Today we have an interview with Mary Naylus, author of historical YA novel The Dresskeeper, published by Prospera Publishing. Thank you, Mary, for taking the time out of your busy schedule to answer some questions.
The premise of The Dresskeeper is just genius! Where did you get the idea for The Dresskeeper?
Being a history buff I love thinking about ‘what if’ scenarios. So as I was reading about 16th century London I wondered what it would be like for today’s teenager to suddenly be transported back into the past and have to conform socially to a more rigid and inflexible society. Clothing and architecture were the most obvious way to do this, as they are existing links to the past.
What is it about this time period that interests you?
Loads of things. Science was becoming accepted; well known institutions such as the stock exchange were just beginning to take shape in coffee houses; and people had a really perverse obsession with fashion, including men.

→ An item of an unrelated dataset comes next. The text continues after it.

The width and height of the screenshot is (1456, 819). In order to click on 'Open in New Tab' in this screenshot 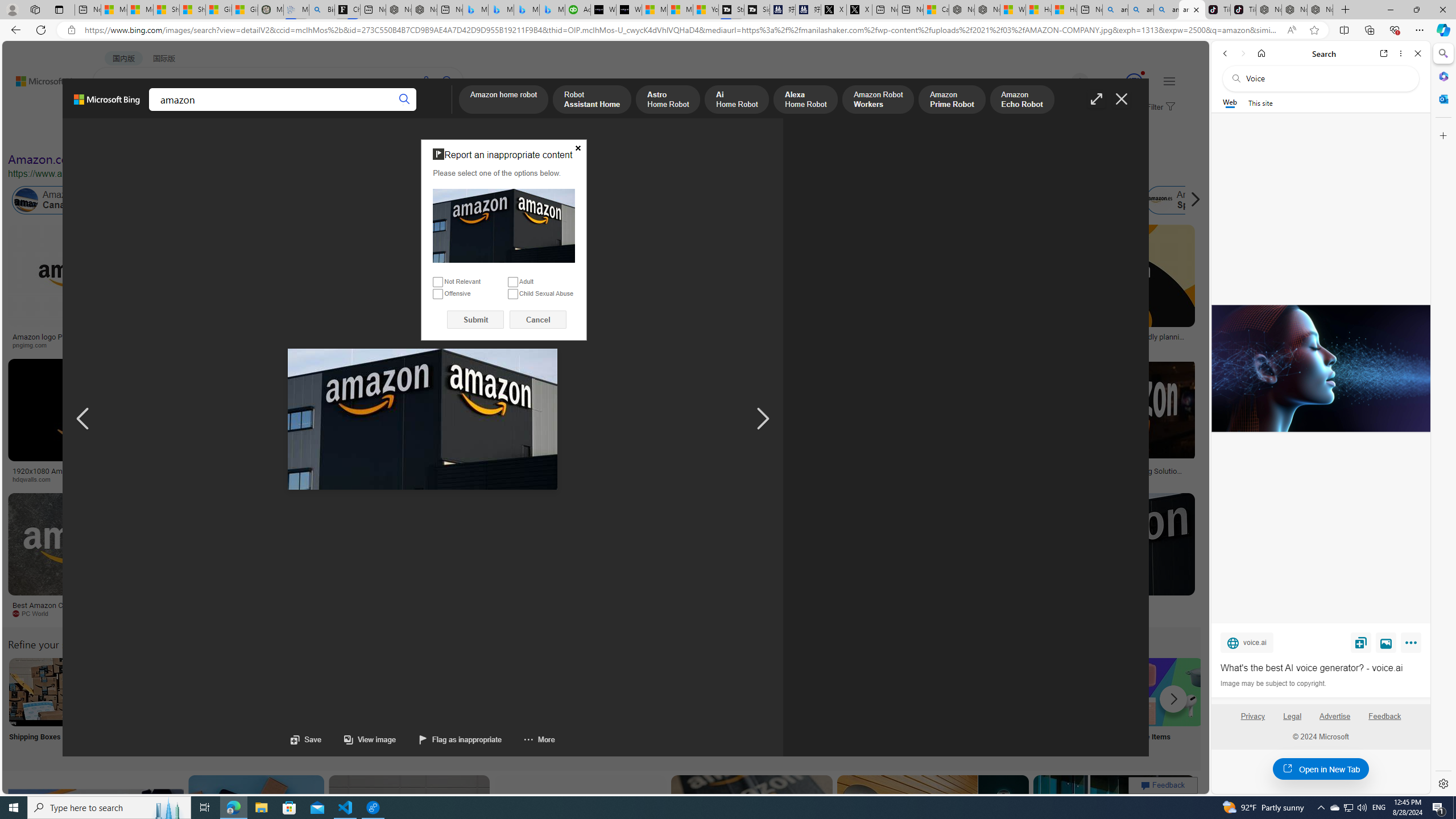, I will do `click(1321, 768)`.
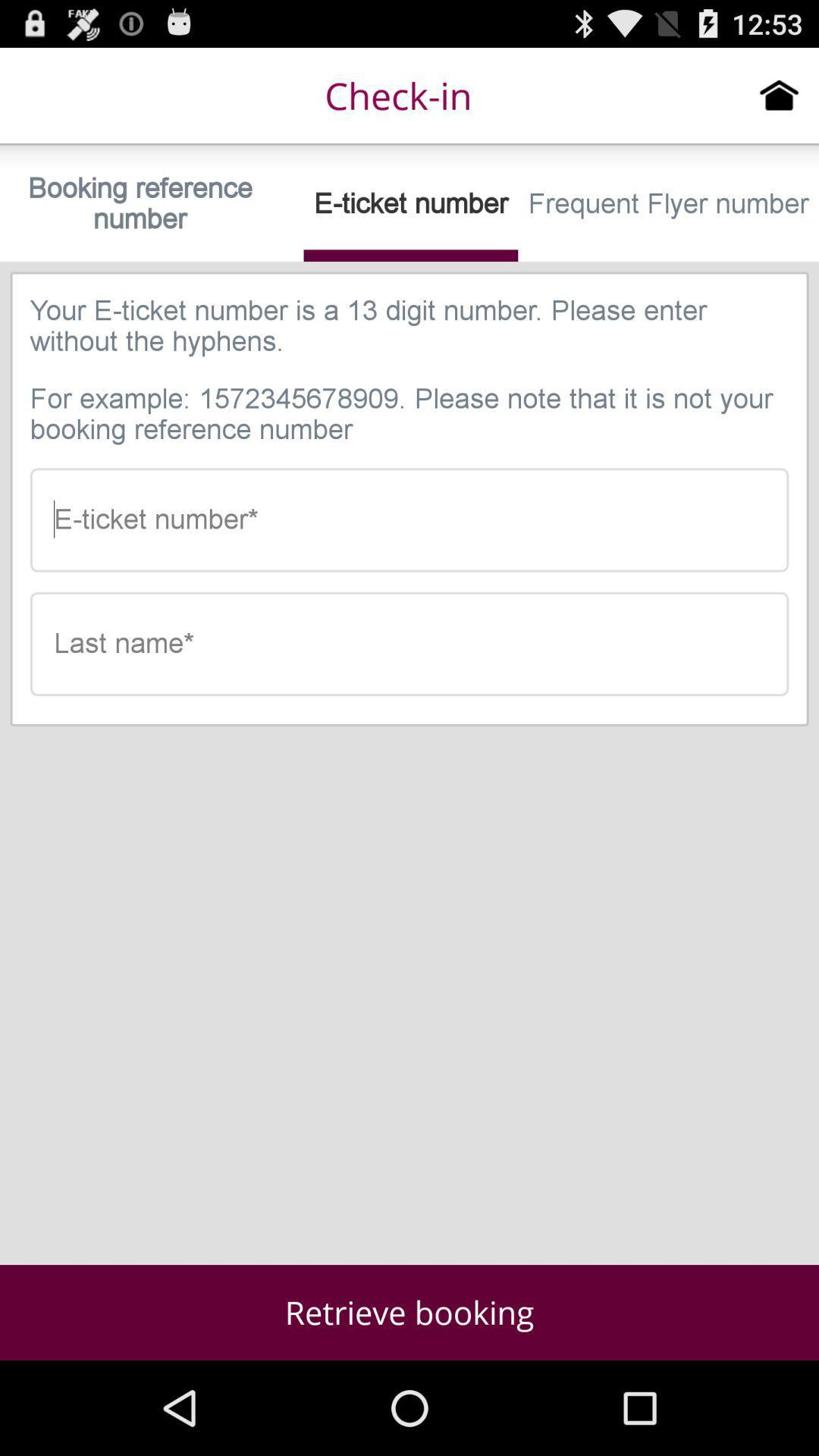 This screenshot has width=819, height=1456. What do you see at coordinates (779, 94) in the screenshot?
I see `icon next to check-in` at bounding box center [779, 94].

Did you come across anything surprising when doing your research?
Yes, the fact that marriage was expensive and that poorer women had to work to save up a portion or dowry so that they could marry. Also that there wasn’t any police force to speak of, which meant that if a man kidnapped a wealthy girl and married her, nothing much could be done.
I was surprised by some of the things Picky didn’t know about the past. Did you find this was typical for young teenagers?
Yes, mostly because teenagers have to be really interested in a subject to take in information. Of course, there are many young people who have a great knowledge of history, but Picky unfortunately wasn’t one of them.
How was your publishing process?
Pretty typical. The toughest part was definitely getting the book finished in time, particularly as I had to come up with the plot for The Plaguemaker and write the first chapter as well.
Did you always want to be an author?
Of course. I was trying to write books when I was in high school, but never really found the perfect genre for my writing style. Then I began reading historical fiction and it dawned on me to write for teenagers, using a quirky, first person style.
If you could go back in time, when would you go to, and what would you do?
Well, I love London so it would be wonderful to be able to drop in and out of the great city over a number of centuries, a bit like Rutherford’s London does, but in reality. Also, Egypt fascinates me – I love spending time at the British Museum with those mummies!
Can you tell us a little bit about your next book, The Plaguemaker?
Sure. It’s set in modern day London and intertwines 15-year-old Blessie’s ghostly dreams of young children with historical aspects of bubonic plague during the 1650s.
Many thanks for your interest, Mary.